Margarita Infanta, un boleto para viajar en el tiempo

Hay en la vida de uno como lector algunos libros que parecen buscarlo para ser leídos. Obras que se posan allí, en nuestro camino como diciedo «aquí estoy, esperando por tus ojos para sentirme vivo y hacerte sentir vivo». Libros que bien pudieron haber sido escritos por uno mismo porque lo que cuentan es tu historia. En sus páginas está tu vida, o parte de tu vida.

Algo así me sucedió hace poco cuando fui a la librería Nacho buscando los «Siete pecados capitales del venezolano» de Juancé Gómez y «Kilómetro cero» de Leonardo Padrón.

Mientras curucuteaba en las estanterías esperando que la dependienta me localizara los libros requeridos en el sistema, un pequeño libro, con la vieja fotografía de dos niños con caras tristes y de desconcierto, pareció hacerme señas. Era una imagen de dos infantes tímidamente tomados de la mano y vestidos como provincianos niños un día de domingo para ir a misa. Tomé entre mis manos el ejemplar y leí la portada: Margarita Infanta. Francisco Suniaga. Literatura Mondadori.

Una obra de formato pequeño. La pasta mate y dura (ya casi no se consiguen libros con ese tipo de pasta). En el envés daba una resumida descripción sobre el tema tratado y ponía, como una profecía de lo que conseguiría en las páginas interiores, el precio: 55,00 bolívares. Hacía mucho no veía un libro que costara menos de 100 bolívares y menos aún con la calidad del que tenía en mis manos.

Tomé el libro y, lentamente, lo acerqué a mi nariz. Inspiré profunda y suavemente el olor del papel. El aroma, inmediatamente me hizo viajar en el tiempo, a mis 10 años en La Parroquia, en Mérida.
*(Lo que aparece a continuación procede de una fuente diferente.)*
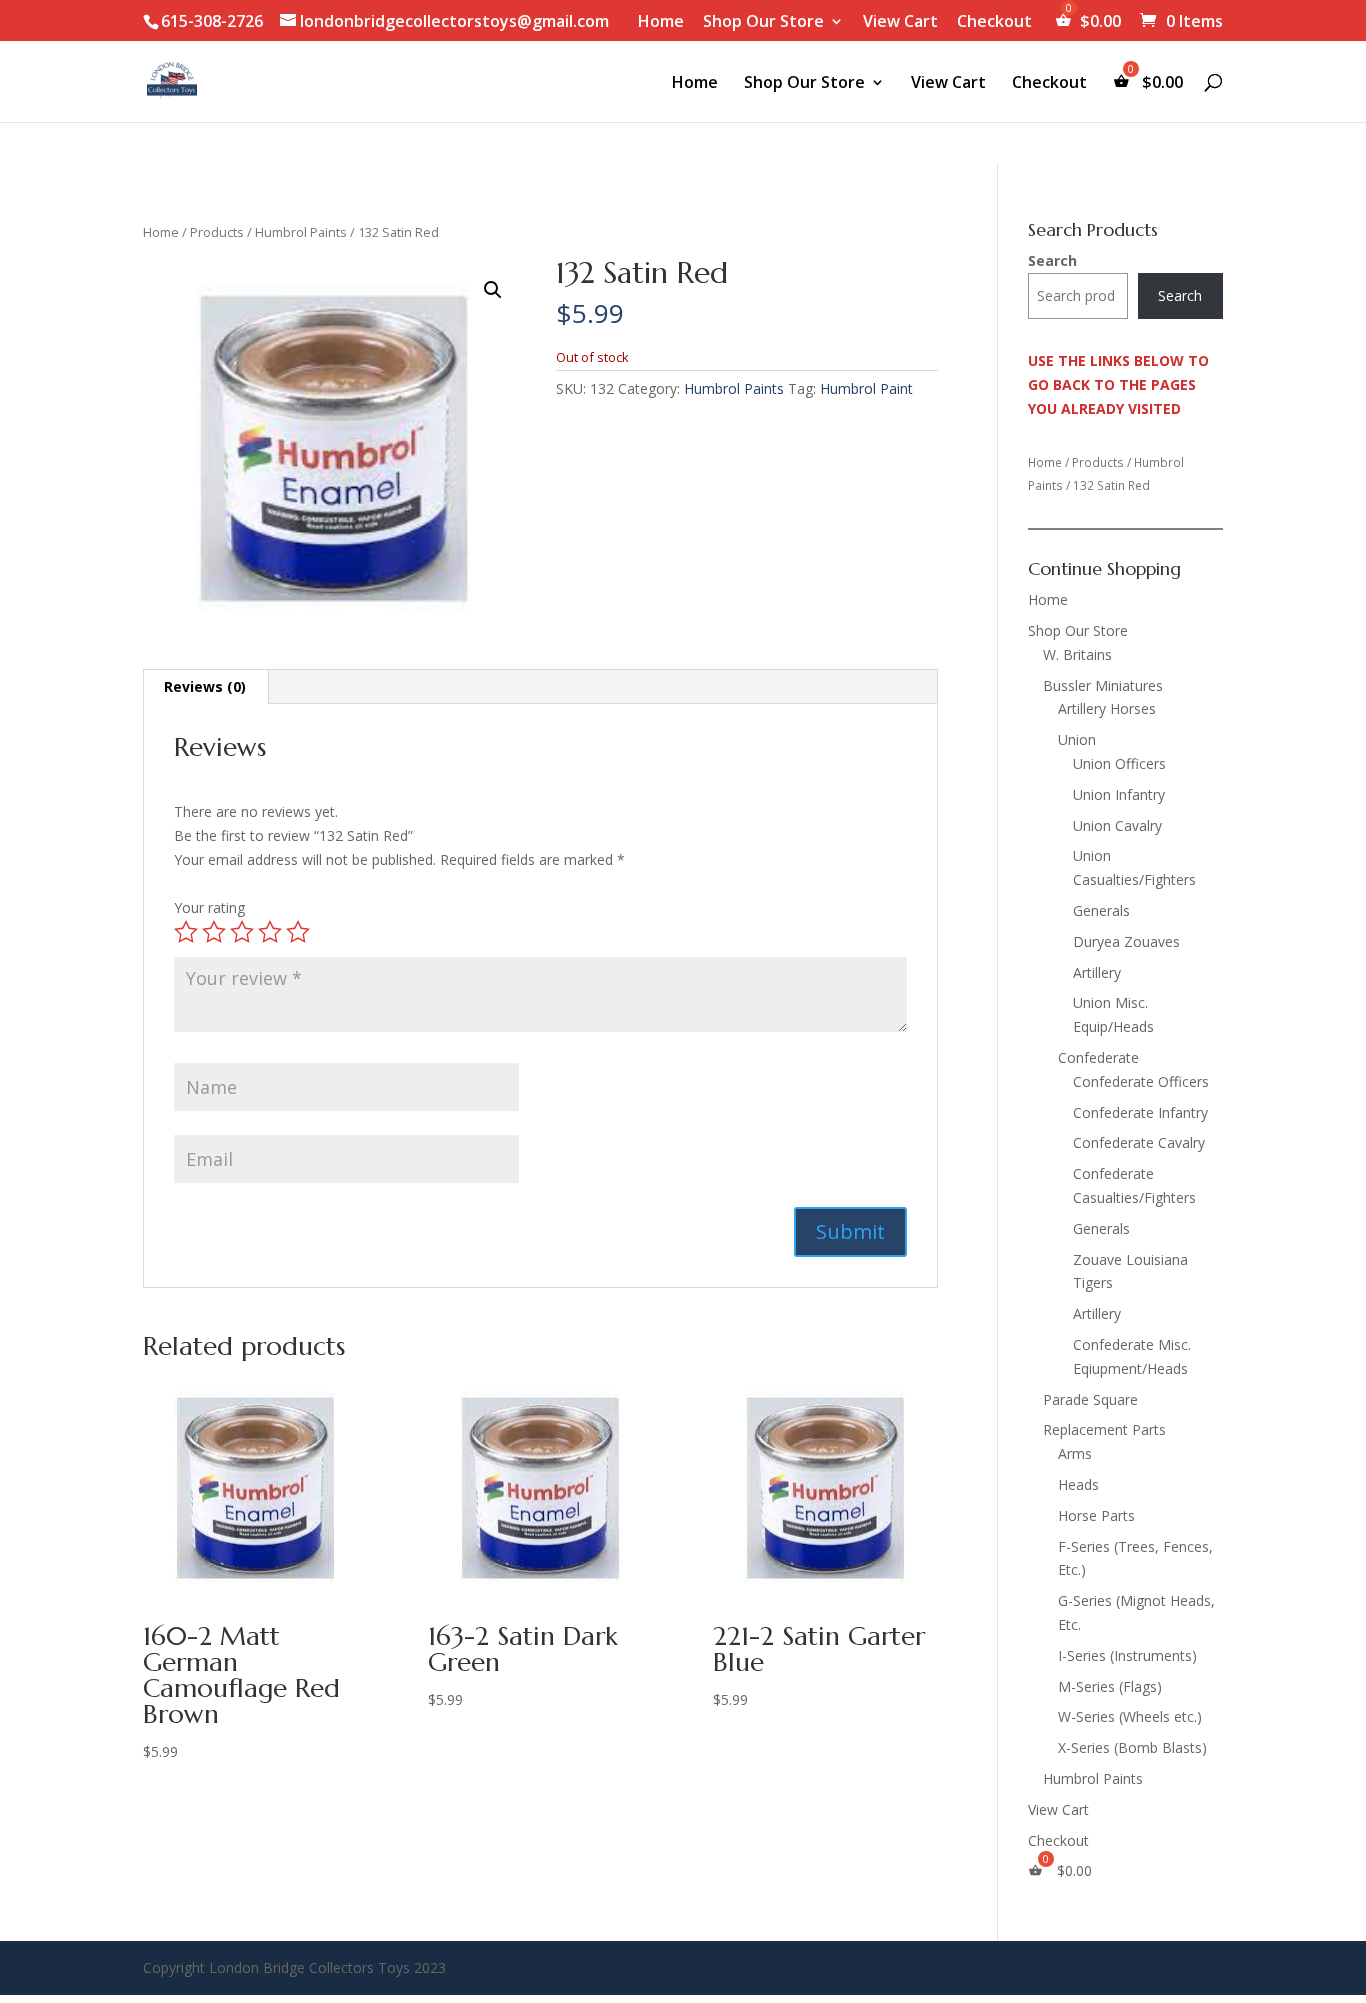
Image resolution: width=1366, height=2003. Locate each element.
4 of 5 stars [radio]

El olor me ubicó en la librería Coquito, frente a la plaza Bolívar, en el local que mi madre le alquiló a Mercedes Pinto para que montara la primera -y por muchos años, única- librería y papelería con la que contó el pueblo. Allí pasaba mis tardes infantiles entre revistas y libros impregnados con ese mismo olor que brotaba de la obra de Suniaga. En ese momento, sentí que Margarita Infanta se convertía en una promesa de amena lectura, en un económico boleto para echar un paseíto por la infancia. 55,00 bolívares por un pasaje para viajar en el tiempo, ¡Eso es un regalo!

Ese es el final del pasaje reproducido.